**Data provided:**
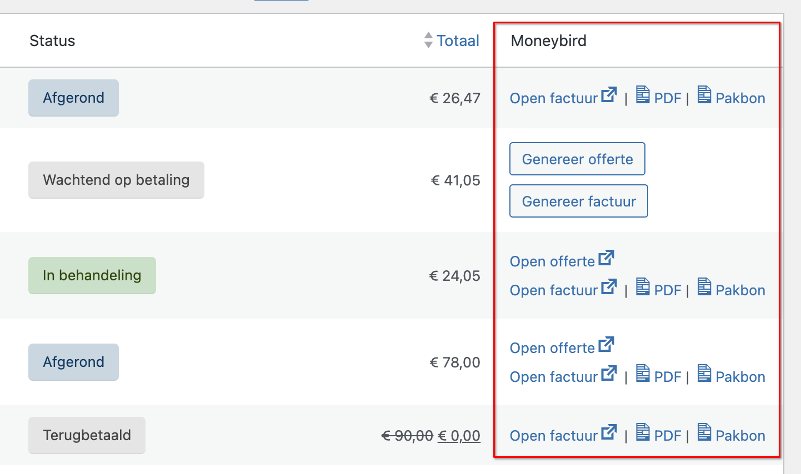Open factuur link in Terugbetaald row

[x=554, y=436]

==

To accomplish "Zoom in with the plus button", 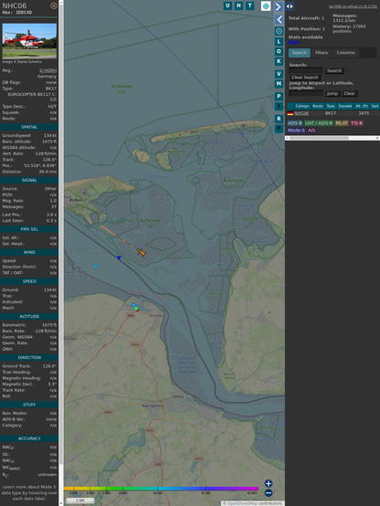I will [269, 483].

--

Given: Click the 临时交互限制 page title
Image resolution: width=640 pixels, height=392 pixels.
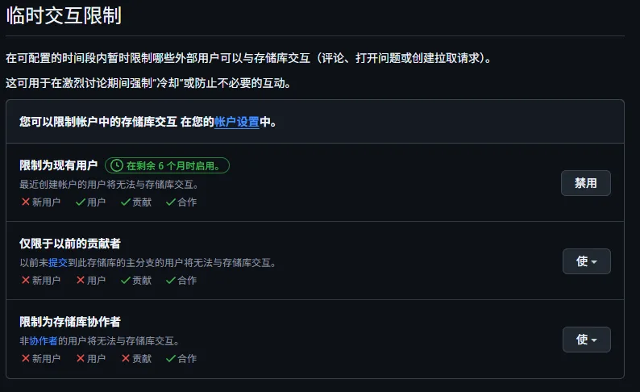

**Exercise aim:**
In the material above, locate the line containing "Given: Click the 临时交互限制 page title" and the line containing "Image resolution: width=640". Transcribe exactly those two lines and every line between them, and nothing more.

**Output below:**
Given: Click the 临时交互限制 page title
Image resolution: width=640 pixels, height=392 pixels.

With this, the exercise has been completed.